§ **Goal of the exercise**: Write the next part of the article on the Brewers–Cardinals trade for Fingers, Simmons, and Vuckovich, picking up after its last sentence.

§ **Document**:
1982 Brewers: The Fingers-Simmons-Vuckovich Deal

This article was written by Rory Costello

This article appears in SABR’s “Harvey’s Wallbangers: The 1982 Milwaukee Brewers” (2020), edited by Gregory H. Wolf.

 

Harvey's Wallbangers: The 1982 Milwaukee BrewersOn December 12, 1980, the Brewers and the St. Louis Cardinals made a seven-player trade. Three central figures on the 1982 AL pennant-winners came to Milwaukee: closer Rollie Fingers, starting catcher Ted Simmons, and frontline starter Pete Vuckovich. In return, St. Louis received two starters, Dave LaPoint and Lary Sorensen; outfielder Sixto Lezcano; and another outfielder, touted prospect David Green. Two years later, Dave Anderson of the New York Times wrote, “Some trades hurt both teams, but the best trades help both teams. That trade between the Brewers and the Cardinals not only helped both teams, but it also helped both teams get to this 79th World Series.”1

Let’s take a look back at how the complex blockbuster deal developed – and the value that each team got from it. The bottom line:

The Brewers benefited more directly in the short term … The trade is viewed by many as the best the franchise has ever made. It brought back-to-back Cy Young Award winners, helped get Milwaukee into the playoffs for the first time ever in 1981, and nearly paid off with a World Series championship the next year. However, injuries curtailed the careers of Fingers and Vuckovich, and Simmons was in decline after 1982. Unlike the Cardinals, Milwaukee got almost no value from subsequent transactions.

§ **Collected material**:
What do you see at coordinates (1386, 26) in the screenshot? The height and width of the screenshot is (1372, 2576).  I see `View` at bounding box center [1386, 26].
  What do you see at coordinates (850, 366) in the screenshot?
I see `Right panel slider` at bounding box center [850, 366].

§ **Answer to the problem**:
… but the Cardinals won big through secondary deals and beyond: The players obtained from Milwaukee didn’t make the same kind of direct impact – but subsequently, they were involved in other very important trades. Lezcano was part of the deal that brought the brilliant shortstop Ozzie Smith. Sorensen was part of a three-way trade that provided another key member of the ’82 champs, Lonnie Smith. Even though Green didn’t fulfill his vast potential, he and LaPoint helped net Jack Clark, the big bopper on the pennant winners of 1985 and 1987. What’s more, when Clark left as a free agent, the Cardinals got a draft pick who turned out to be a star: Brian Jordan. Thus, they were still benefiting from this deal as late as 1998. It might have gone on even longer had Chance Caple, the pick received when Jordan too became a free agent, reached the majors.

How the deal developed

According to Daniel Okrent in Nine Innings, the Brewers and Cardinals started to feel each other out in October with a simple even-up proposal: Vuckovich for Sorensen. Cardinals manager/general manager Whitey Herzog wasn’t willing to give Vuckovich a long-term contract. Brewers GM Harry Dalton turned down the offer then and again in November, but he got scout Dee Fondy to check out Vuckovich – his ability, the condition of his arm, his alleged love of nightlife. The reports all came back positive. Ray Scarborough, then a special-assignment scout for the Brewers, seconded Fondy.2

Milwaukee’s primary goal that offseason was to obtain a high-quality relief pitcher. They wanted either Fingers, then with the San Diego Padres, or Bruce Sutter, then a Chicago Cub. But on December 8, 1980, the Cardinals obtained Fingers in an 11-player trade with San Diego. The very next day, St. Louis got Sutter too.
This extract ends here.